Problem to solve. The records below are to be restated word for word, with every picture left out.

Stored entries
= Beginning of Section =

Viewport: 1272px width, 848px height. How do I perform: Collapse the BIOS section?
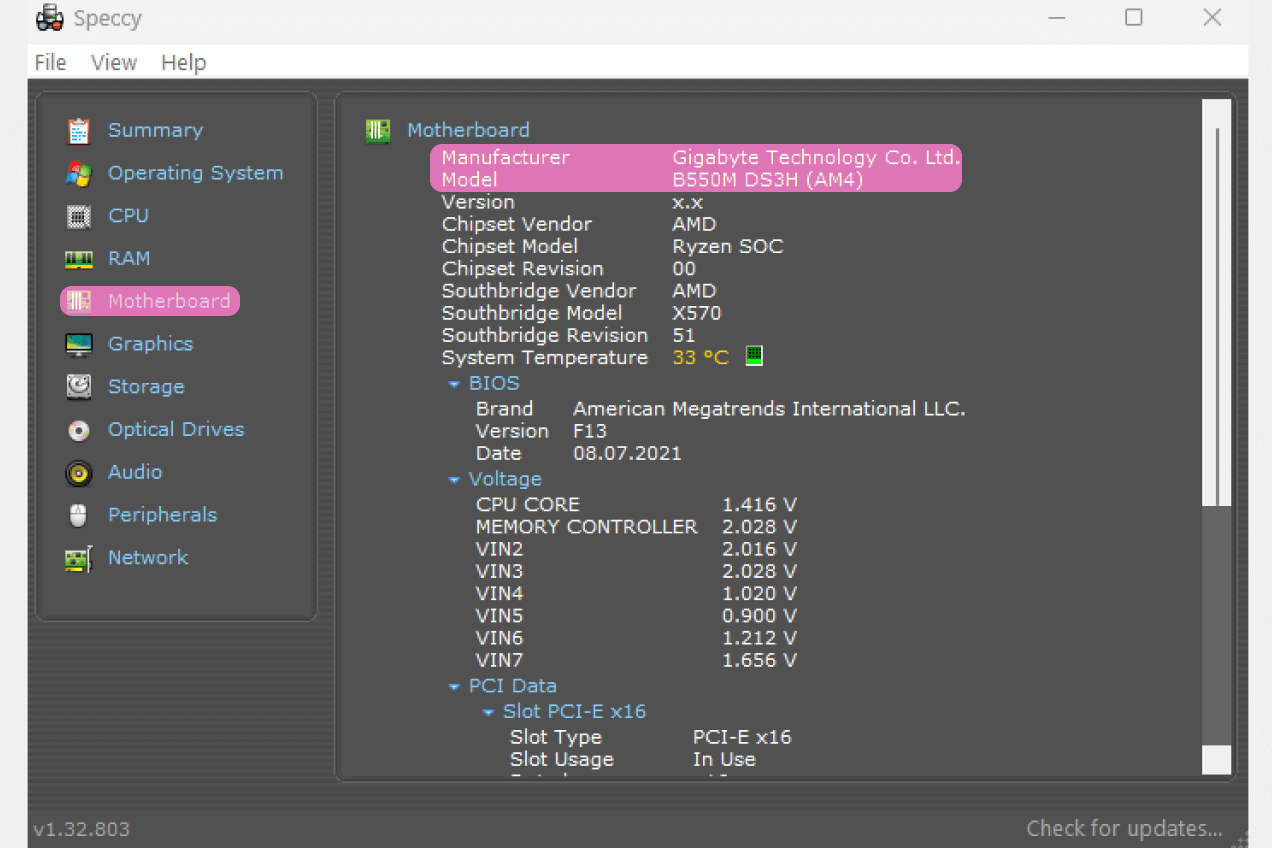454,384
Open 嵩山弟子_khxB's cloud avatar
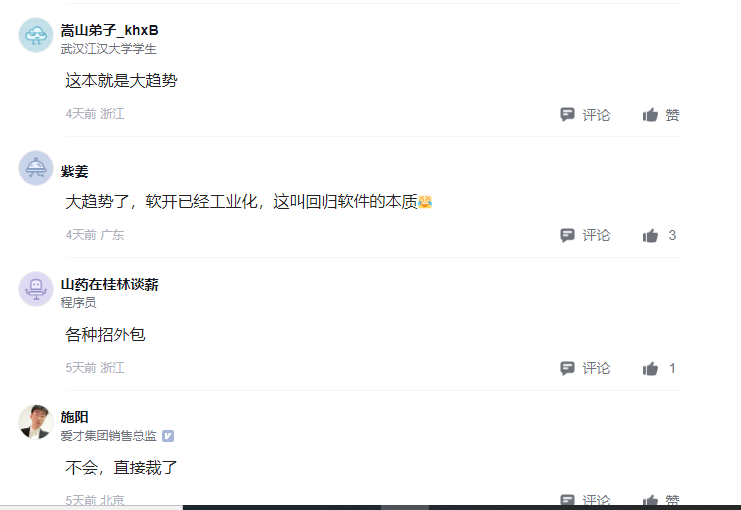The width and height of the screenshot is (741, 510). coord(36,35)
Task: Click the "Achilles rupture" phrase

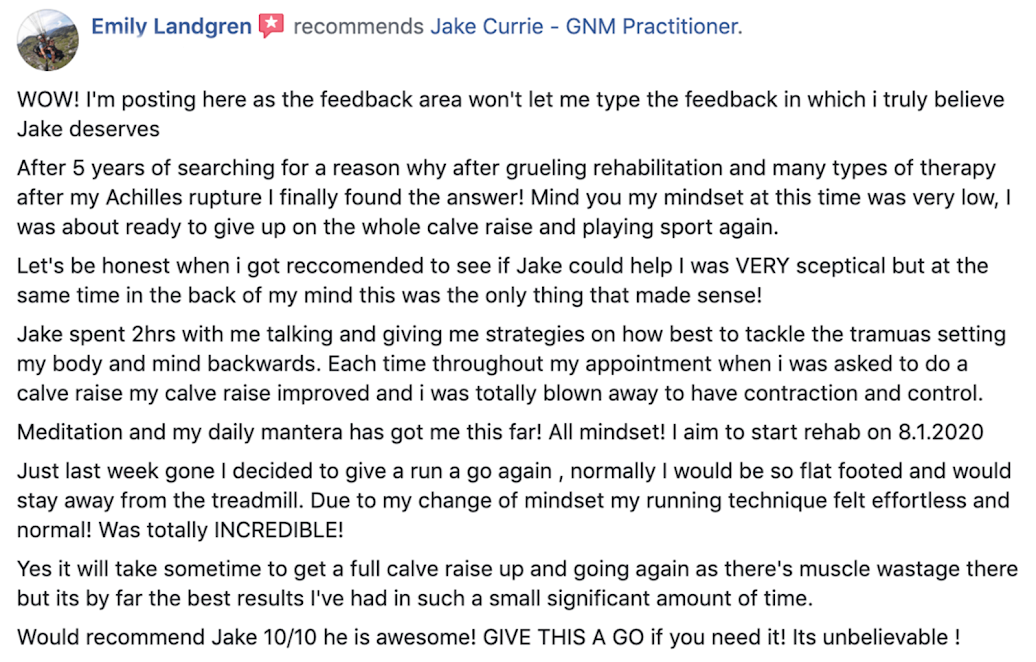Action: (184, 198)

= End of Section =

Exercise solution.
Viewport: 1272px width, 848px height. How do I perform: Collapse the BIOS section?
454,384
Open 嵩山弟子_khxB's cloud avatar
The width and height of the screenshot is (741, 510). coord(36,35)
Task: Click the "Achilles rupture" phrase

Action: (184, 198)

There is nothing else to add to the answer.